I had no intention of going to law school. In fact, I’d already been accepted into a PhD program in English Lit at Yale and fully intended to spend my life writing poetry and teaching literature on some leafy campus.

But then I got my draft notice and suddenly I got a lot more realistic about my life’s work. I applied to law school, which provided a temporary deferment from the draft, got accepted, and started my first year in September. In October I got drafted anyway. The deferment was really temporary.

My draft board let me finish the year, but it was clear I’d be going into the army the following summer. That put a damper on my interest in exciting courses like torts and civil procedure, but I plugged away as best I could.

Harvard Law School had an odd system for first-year students in those days. You started in September, took five year-long courses, and then in May you took five four-hour exams. In-between those dates, there were no exams, no quizzes, nothing at all. You had no idea whether you understood the material until you got your grades in June, by which time, of course, it was too late. There were many fewer students in the second year class than in the first.

All went reasonably well for me, and I was pretty sure I was getting at least most of the material, until May. That was when the “reading period” was to start – a two-week period of time when you reviewed nine months of notes and prepared yourself for twenty hours of examinations.

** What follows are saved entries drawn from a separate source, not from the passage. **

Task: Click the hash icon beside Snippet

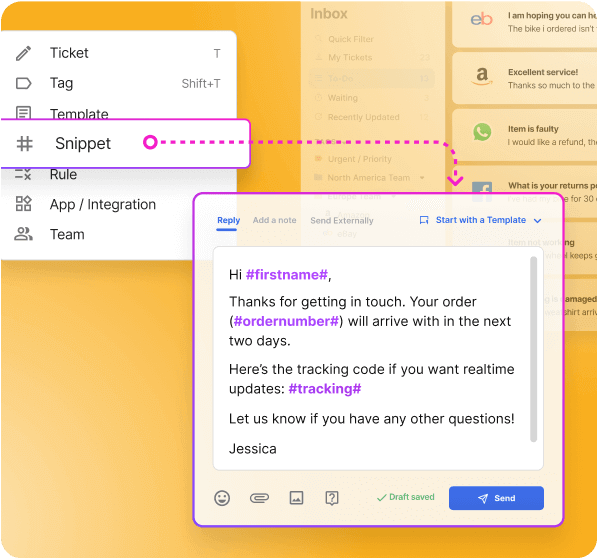Action: [x=25, y=143]
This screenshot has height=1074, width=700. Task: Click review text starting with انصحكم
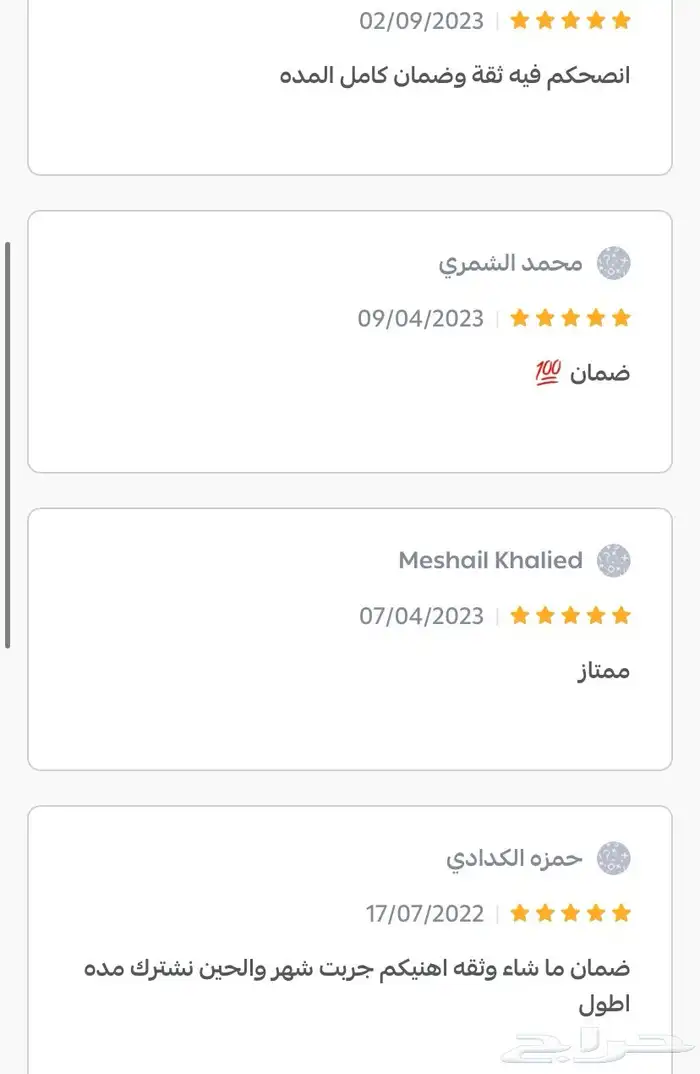(455, 76)
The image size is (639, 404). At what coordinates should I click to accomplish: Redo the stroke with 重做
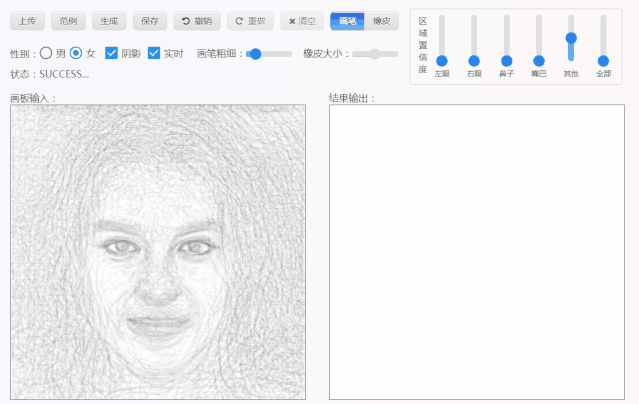click(250, 21)
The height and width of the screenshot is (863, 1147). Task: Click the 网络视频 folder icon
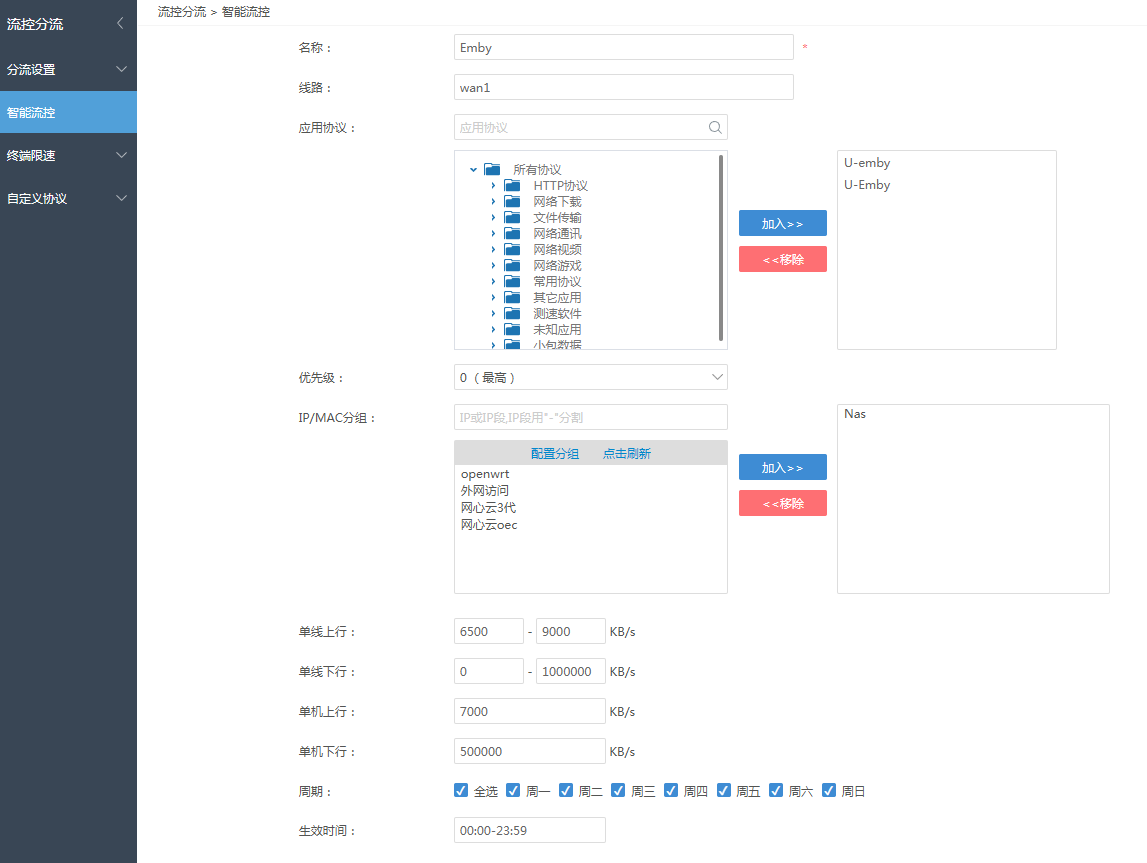coord(512,250)
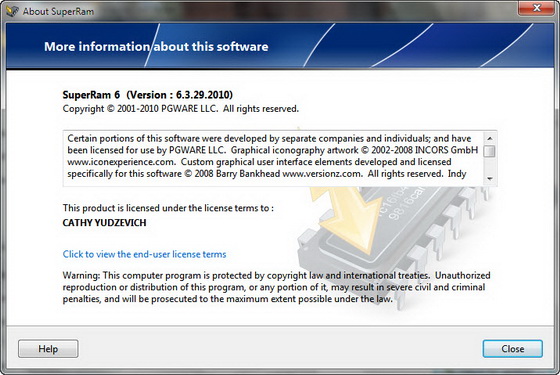
Task: Click the SuperRam 6 version heading
Action: click(x=148, y=95)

Unfortunately, May 1 was also the date the United States, furious that the North Vietnamese were using neighboring countries as a refuge, invaded Cambodia. Antiwar sentiment was already on the rise by then, and in academia it was virulent.

On May 4, Harvard University simply shut down. Professors refused to profess and students refused to learn. The entire university community marched up and down Massachusetts Avenue tipping over cars, burning rubbish, breaking windows, and generally behaving like two-bit thugs.

I would have been right there with them except I had a problem. The law school had told students to go home (after they finished trashing Cambridge, of course) – exams would be mailed to us and would be taken on the honor system.

Except I wasn’t going home, I was going off to basic training. In a panic, I raced up to the Dean’s office, but no one was there except an elderly secretary – the Dean, of course, was out marching. I returned every forty-five minutes or so and finally found the Dean behind his desk, red-faced and grinning. He’d obviously had a terrific time out there on Mass Ave.

I explained my dilemma, but the Dean was aghast. “You’re going in the army?” he gasped. “It’s a fascist machine!”

The Dean threw me out of his office and a few weeks later I was at Fort Dix, New Jersey. The law school was slow getting the exams out, and by the time they arrived at my childhood home in Pennsylvania – where I hadn’t lived for years – I had nearly completed basic training. My parents forwarded the exams to Fort Dix, but by that time I was already at Fort Gordon, Georgia, learning to be a military cop.

And so it went. The exams sat around at Dix for weeks while the army bureaucracy tried to figure out what to do with them. When they finally forwarded them to Military Police School at Fort Gordon, I had already been transferred to Advanced Training Academy. And so on and so on until, almost exactly a year later, a tattered package arrived for me.

When I unwrapped the package I burst out laughing. My first year at law school seemed like a lifetime ago – I couldn’t remember anything about those courses. I immediately called the law school Dean, way back there in Cambridge, and told him there was no way I could take those old exams now.

“Of course not!” he exclaimed. “It wouldn’t be fair to the other students – you’ve had a whole year to study!”

While I stared at the phone, dumbfounded, the Dean told me I would have to take the exams being given to the current first year students. “But that’s crazy,” I said. “I didn’t take those courses or have those professors!”

“I’ll put the exams in the mail,” he said.

It got worse from there, but since it doesn’t reflect well on me I’ll just skip over those unimportant details.

Except for one episode. I was taking each four-hour exam proctored by a lieutenant colonel – don’t light birds have better things to do with their time? I was muffing the exams badly, but finally I got to the exam for the only course I’d actually taken first year: Black Jack Dawson’s Contracts course.

About an hour and a half into the exam, which I was sure I was acing, my portable radio burped. A bad accident had happened on the base, and since I was the traffic sergeant I had to go investigate it. I pointed this out to the light bird and raced off in my Jeep.

Six and half hours later I returned to the exam room and told the colonel I was exhausted and would have to finish up the next day.

“Negative,” said the colonel. “You have [checking his stopwatch] two hours and twenty-two minutes. Begin!”

I sighed, opened my bluebook and rested my elbow on the left-hand page while I began writing on the right page. When I lifted my elbow I saw, to my horror, that there was blood all over the page. Years later, back at law school, I mentioned this to Black Jack.

“So that was you!” Professor Dawson exclaimed. “I always heard students sweated blood over my exams, but that was the only time I ever saw any evidence of it!”